United States District Court, E.D. New York

January 11, 2018

ROBERT BLODGETT, PETER BOULEY, CHRISTOPHER VISOCKY, and RANDY ZORNBERG, Plaintiffs,
v.
SIEMENS INDUSTRY, INC., Defendant.

          MEMORDANUM & ORDER

          Joan M. Azrack, United States District Judge

         Plaintiffs Robert Blodgett, Peter Bouley, Christopher Visocky and Randy Zornberg (together “Plaintiffs”) commenced this action against Defendant Siemens Industry Inc. (“Siemens”) on June 3, 2013, claiming breach of implied contract, promissory estoppel and misrepresentation. (Compl., ECF No. 1.) On April 21, 2017, Defendant filed the instant motion for summary judgment. (Def.'s Mot. for Summ. J. (“Def.'s Mot.”), ECF No. 92.) For the reasons set forth below, the Court grants Defendant's motion for summary judgment on all claims.

         I. BACKGROUND

         A. Plaintiffs' Employment with Siemens

         Plaintiffs are former employees of Defendant Siemens. (Def.'s Local Rule 56.1 Stmt. of Facts (“Def.'s 56.1”) ¶ 1, ECF No. 94.) Siemens is a Delaware corporation whose primary product is fire protection systems. (Id. ¶ 2.) Plaintiffs were hired by Siemens as territory sales managers for Siemens' Faraday brand of fire protection products for Siemens' Building Technologies Division. (Id. ¶¶ 3-4.) Plaintiffs began their employment with Siemens at different times between 2007 and 2011-plaintiff Blodgett in 2007, plaintiff Zornberg in 2008, Plaintiff Bouley in 2009, and plaintiff Visocky in 2011. (Id. ¶ 5.) As territory sales managers for the Faraday product, Plaintiffs were responsible for sales, working with distributors to manage product distribution, and educating distributors about the product, among other duties. (Id. ¶ 6.) Each plaintiff was responsible for a different territory within the United States. (Def.'s 56.1 ¶ 7.) During their employment with Siemens, Plaintiffs worked for a management team consisting of Tom Schlesinger (Senior Director of Product Sales), Kurt Schoonover (Director of Sales/Senior Sales Manager), and Mike Alpher (Sales Manager). (Id. ¶ 8.) Plaintiffs reported directly to Mike Alpher, who in turn reported to Tom Schlesinger and Kurt Schoonover. (Id. ¶ 9.) Neither Alpher, Schlesinger, nor Schoonover had authority to issue employment contracts. (Id. ¶ 10.)

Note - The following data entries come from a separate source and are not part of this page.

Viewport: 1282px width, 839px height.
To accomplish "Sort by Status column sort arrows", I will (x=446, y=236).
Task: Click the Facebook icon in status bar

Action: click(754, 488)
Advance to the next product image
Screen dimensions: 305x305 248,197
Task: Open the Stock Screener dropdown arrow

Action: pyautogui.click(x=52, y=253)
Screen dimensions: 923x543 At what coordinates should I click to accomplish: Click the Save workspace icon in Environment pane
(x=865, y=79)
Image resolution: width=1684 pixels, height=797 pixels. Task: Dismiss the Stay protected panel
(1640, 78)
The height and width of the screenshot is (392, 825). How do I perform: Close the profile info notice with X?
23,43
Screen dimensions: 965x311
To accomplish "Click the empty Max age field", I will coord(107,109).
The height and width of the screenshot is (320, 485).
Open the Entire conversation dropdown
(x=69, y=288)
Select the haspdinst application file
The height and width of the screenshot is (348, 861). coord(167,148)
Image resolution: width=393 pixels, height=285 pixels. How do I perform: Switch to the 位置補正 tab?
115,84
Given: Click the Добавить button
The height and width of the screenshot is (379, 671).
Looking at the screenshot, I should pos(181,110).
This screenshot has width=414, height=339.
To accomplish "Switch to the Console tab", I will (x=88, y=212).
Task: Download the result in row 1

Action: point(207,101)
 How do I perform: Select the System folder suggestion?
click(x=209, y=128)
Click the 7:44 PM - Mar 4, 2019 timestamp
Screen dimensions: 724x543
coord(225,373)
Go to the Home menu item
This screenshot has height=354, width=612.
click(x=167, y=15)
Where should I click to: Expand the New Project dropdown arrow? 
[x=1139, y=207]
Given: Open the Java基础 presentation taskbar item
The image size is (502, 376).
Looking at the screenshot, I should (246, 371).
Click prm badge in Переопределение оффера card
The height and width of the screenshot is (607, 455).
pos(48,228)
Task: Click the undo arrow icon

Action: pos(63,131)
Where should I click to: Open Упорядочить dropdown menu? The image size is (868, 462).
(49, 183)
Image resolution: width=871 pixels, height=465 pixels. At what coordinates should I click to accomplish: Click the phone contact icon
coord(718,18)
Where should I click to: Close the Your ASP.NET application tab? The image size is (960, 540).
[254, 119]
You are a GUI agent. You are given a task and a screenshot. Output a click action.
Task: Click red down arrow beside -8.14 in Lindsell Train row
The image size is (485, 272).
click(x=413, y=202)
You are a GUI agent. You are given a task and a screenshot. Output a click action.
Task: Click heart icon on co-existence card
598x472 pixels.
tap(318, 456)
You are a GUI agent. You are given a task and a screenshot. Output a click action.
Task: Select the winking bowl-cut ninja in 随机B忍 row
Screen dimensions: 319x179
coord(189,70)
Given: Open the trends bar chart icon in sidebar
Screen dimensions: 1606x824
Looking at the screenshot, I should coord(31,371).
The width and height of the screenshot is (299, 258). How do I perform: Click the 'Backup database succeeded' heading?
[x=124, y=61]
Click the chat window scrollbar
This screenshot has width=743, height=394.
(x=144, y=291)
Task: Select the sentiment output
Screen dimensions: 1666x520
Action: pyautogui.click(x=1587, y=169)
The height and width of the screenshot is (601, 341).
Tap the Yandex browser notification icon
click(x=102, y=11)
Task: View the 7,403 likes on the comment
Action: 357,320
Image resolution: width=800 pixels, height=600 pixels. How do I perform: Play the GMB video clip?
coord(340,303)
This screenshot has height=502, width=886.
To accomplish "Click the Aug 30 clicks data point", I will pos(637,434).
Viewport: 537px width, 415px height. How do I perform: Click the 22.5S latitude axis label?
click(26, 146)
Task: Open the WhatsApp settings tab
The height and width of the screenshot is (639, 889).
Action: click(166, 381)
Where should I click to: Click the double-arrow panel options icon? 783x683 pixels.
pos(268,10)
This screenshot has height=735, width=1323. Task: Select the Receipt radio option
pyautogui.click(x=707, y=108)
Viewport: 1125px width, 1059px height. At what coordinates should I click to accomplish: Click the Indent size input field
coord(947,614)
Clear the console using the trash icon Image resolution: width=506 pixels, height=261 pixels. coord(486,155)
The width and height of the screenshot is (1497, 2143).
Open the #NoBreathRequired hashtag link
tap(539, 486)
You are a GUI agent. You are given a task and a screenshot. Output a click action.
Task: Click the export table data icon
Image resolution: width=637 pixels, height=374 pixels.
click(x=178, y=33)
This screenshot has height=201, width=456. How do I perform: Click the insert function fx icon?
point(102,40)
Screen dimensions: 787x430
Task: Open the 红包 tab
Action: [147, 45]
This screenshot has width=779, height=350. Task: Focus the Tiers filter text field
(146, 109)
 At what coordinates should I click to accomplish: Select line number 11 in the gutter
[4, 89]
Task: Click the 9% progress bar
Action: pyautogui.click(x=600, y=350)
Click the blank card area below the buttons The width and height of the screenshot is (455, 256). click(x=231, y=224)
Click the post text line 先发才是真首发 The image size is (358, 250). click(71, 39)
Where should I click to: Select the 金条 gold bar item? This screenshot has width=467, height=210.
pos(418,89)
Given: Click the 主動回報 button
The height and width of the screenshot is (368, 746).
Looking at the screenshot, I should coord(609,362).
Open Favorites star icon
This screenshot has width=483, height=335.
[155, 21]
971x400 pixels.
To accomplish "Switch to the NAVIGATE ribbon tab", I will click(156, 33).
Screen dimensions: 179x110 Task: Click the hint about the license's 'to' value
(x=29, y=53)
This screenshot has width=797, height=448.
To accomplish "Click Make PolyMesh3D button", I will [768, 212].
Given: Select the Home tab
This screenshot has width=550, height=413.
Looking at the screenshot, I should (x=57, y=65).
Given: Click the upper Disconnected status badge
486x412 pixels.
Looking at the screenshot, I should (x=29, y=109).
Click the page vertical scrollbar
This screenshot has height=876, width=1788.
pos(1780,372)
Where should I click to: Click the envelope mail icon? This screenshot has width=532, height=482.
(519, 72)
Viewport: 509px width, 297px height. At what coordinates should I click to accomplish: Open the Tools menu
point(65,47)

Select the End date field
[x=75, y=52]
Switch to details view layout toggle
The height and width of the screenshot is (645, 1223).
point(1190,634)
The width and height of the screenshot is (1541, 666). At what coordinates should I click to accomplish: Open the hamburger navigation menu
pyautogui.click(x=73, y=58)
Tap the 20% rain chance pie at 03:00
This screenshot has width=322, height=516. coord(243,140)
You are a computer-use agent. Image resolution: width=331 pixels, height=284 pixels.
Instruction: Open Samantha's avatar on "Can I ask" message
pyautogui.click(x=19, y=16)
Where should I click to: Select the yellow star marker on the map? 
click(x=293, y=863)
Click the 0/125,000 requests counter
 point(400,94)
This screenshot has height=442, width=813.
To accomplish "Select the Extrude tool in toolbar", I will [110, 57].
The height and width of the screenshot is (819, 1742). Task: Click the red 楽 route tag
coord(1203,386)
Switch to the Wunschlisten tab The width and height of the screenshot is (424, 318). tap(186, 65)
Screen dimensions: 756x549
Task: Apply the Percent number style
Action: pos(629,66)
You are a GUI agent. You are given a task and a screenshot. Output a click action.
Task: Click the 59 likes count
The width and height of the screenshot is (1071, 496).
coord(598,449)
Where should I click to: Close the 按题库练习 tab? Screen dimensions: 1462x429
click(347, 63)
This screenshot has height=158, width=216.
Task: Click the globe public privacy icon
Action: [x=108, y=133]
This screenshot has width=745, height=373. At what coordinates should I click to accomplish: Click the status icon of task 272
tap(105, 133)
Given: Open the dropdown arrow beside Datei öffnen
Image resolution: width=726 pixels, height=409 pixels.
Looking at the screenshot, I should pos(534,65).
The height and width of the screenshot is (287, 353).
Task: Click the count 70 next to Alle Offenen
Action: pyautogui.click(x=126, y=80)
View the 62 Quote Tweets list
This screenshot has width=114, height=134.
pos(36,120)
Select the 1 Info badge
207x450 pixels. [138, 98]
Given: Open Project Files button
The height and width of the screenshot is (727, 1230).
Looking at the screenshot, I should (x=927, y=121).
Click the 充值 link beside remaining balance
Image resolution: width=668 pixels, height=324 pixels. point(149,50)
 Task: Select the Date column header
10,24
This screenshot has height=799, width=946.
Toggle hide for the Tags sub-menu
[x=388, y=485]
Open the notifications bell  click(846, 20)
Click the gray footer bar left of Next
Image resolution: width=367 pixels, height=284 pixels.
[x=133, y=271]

         Prior to the commencement of their employment with Siemens, each plaintiff acknowledged an offer letter prepared by Siemens. (Id. ¶¶ 11-14.) The offer letters clearly defined Plaintiffs' employment relationship with Siemens. (Def.'s 56.1 ¶¶ 11-14.) For example, the offer letters signed by plaintiffs Blodgett, Bouley, and Zornberg stated that “Siemens Building Technologies, Inc., is an at-will employer. This means your employment can be terminated at any time by you or by Siemens Building Technologies, Inc., with or without cause and with or without notice.” (Id. ¶¶ 11-13.) Similarly, the offer letter accepted by plaintiff Visocky provided:

This letter sets forth the entire offer of employment. Any promises, agreements or understandings not stated herein are not binding. . . . This offer of employment does not constitute a contract of employment between SII and the employee for any fixed term. All SII employees are employed on an at-will basis, whereby the employment may be terminated with or without cause or advance notice by either the employee or the employer. Further, the terms of employment may be altered at any time at SII's sole discretion. No. one other than an officer of SII has the authority to enter into an agreement for employment for a specified period of time, and any such agreement must be in writing and must be signed by you and an officer of SII. No. other policies or practices should be construed as varying the at-will status of any employee.

(Id. ¶ 14.)

         Additionally, Siemens maintained an employee handbook stating that all Siemens employees were at-will employees, and thus could be terminated at any time. (Id. ¶ 15.) All four plaintiffs conceded at their depositions that both their offer letters and the Siemens employee handbook provided explicit notice of their at-will employment status. (Blodgett Dep. 14:11-15:7, 36:19-37:3, ECF No. 97-1, Ex. C; Bouley Dep. 11:7-2, ECF No. 97-1, Ex. D; Visocky Dep. 17:24-18:15, ECF No. 97-1, Ex. E; Zornberg Dep. 19:4-19, ECF No. 97-1, Ex. F.) Plaintiffs also confirmed that they never received any written employment contracts from Siemens memorializing any promises of continued employment. (Def.'s 56.1 ¶ 18.)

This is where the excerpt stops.